BRIEF:
Only the lines from the one containing "You are a GUI" to the end of the data should be copied, exactly and without pictures.
*** SUPPLIED RECORDS Section Begins ***
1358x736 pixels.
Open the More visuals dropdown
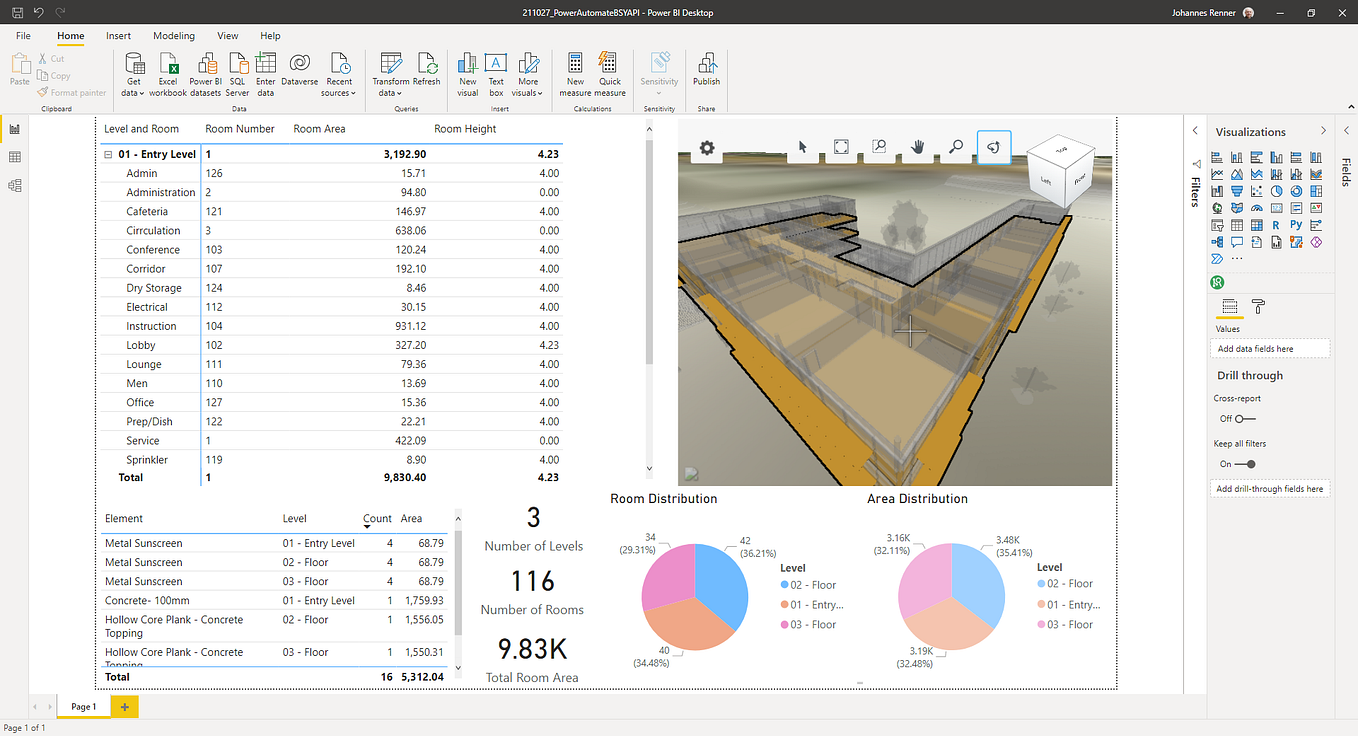[527, 75]
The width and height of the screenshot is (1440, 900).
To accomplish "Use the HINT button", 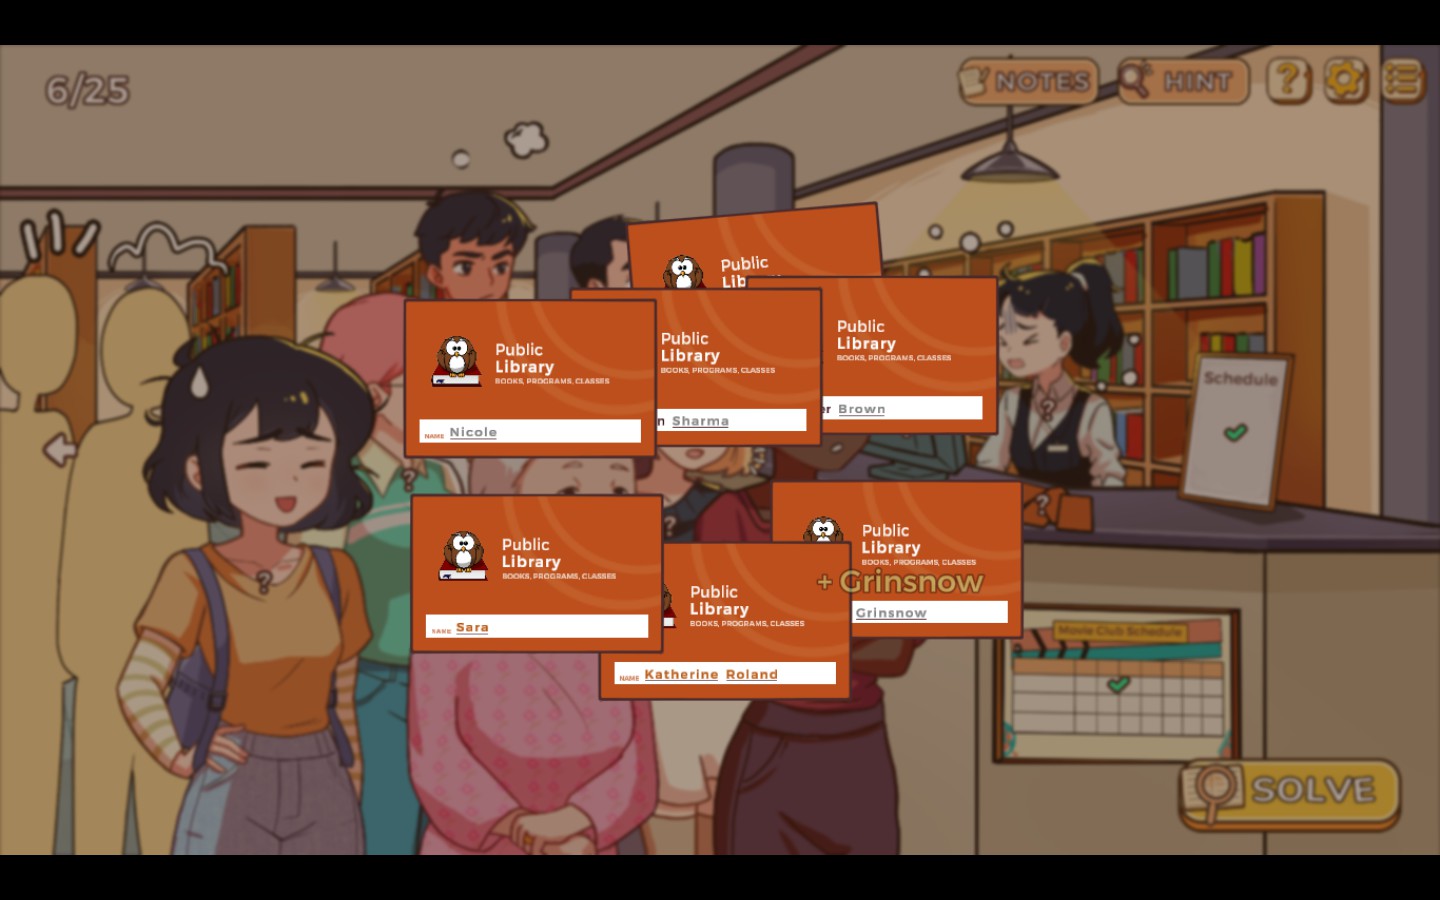I will [x=1183, y=81].
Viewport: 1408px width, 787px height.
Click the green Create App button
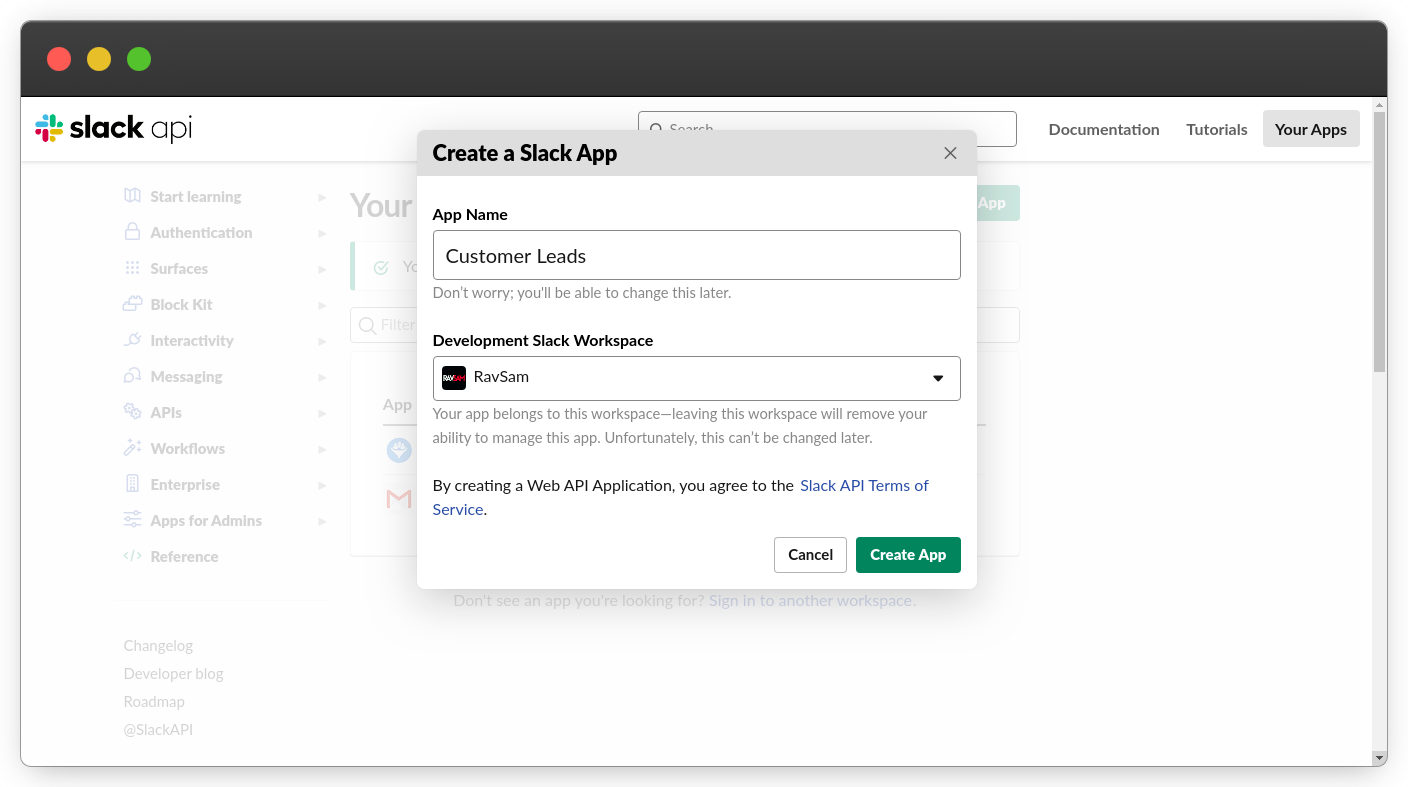coord(908,555)
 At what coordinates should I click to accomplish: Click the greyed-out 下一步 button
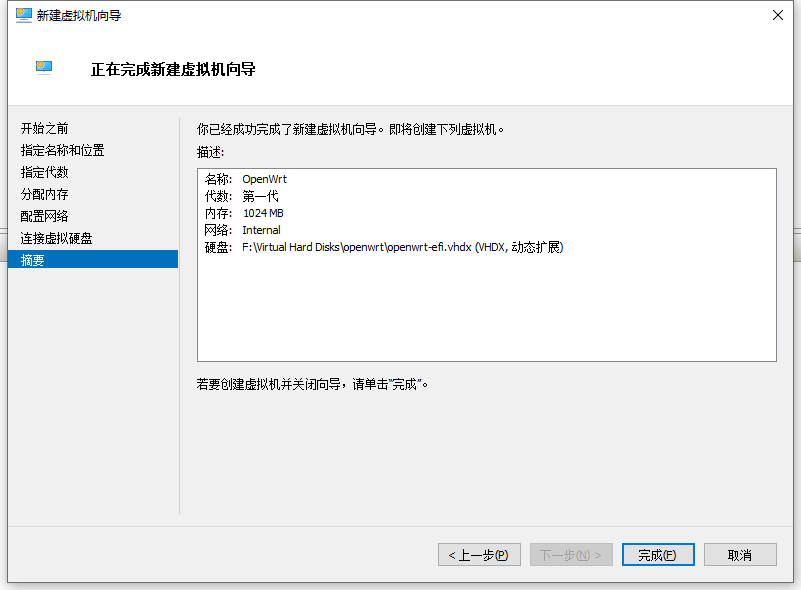click(571, 555)
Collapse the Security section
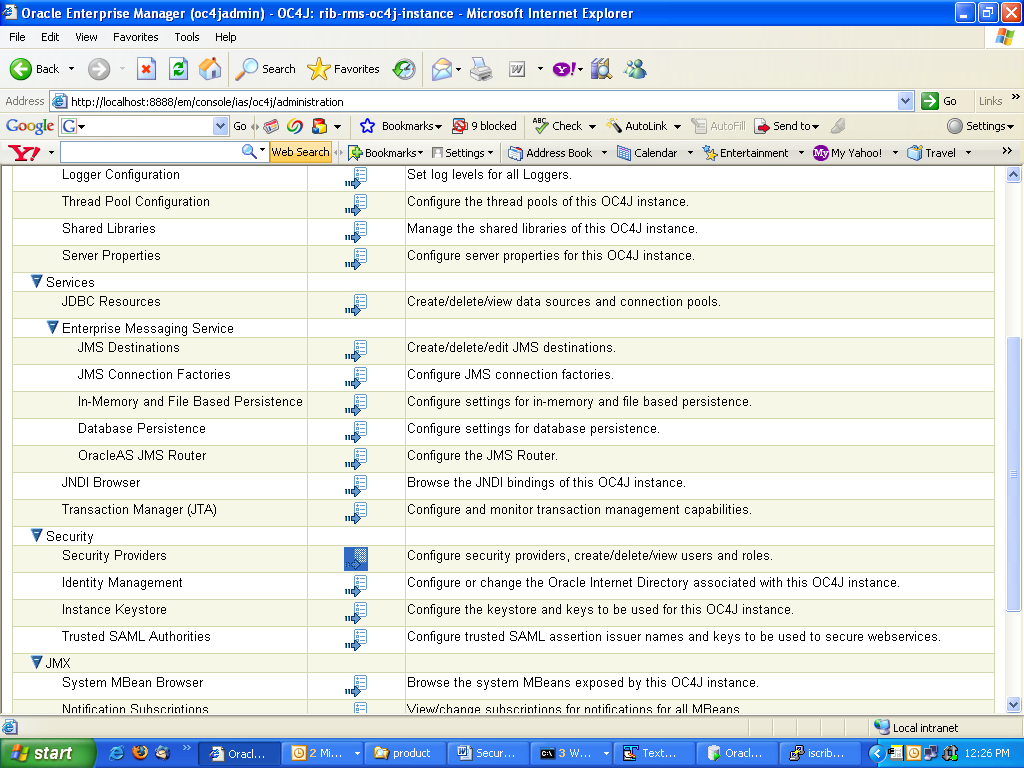 [37, 536]
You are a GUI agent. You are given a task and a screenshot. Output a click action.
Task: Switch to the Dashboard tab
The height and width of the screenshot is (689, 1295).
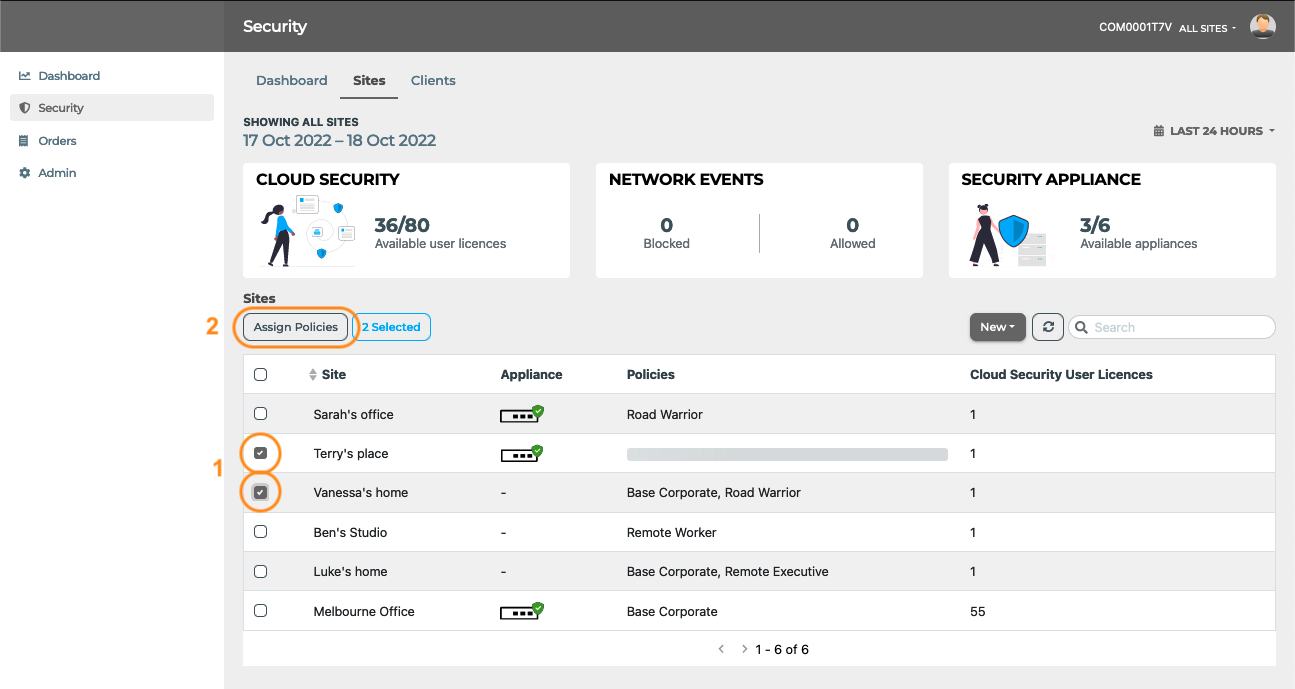pos(292,80)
*** SUPPLIED RECORDS Section Ends ***
RESPONSE BOX:
You are a GUI agent. You are given a task and a screenshot. Output a click action.
Task: Switch to the Dashboard tab
The height and width of the screenshot is (689, 1295).
pos(292,80)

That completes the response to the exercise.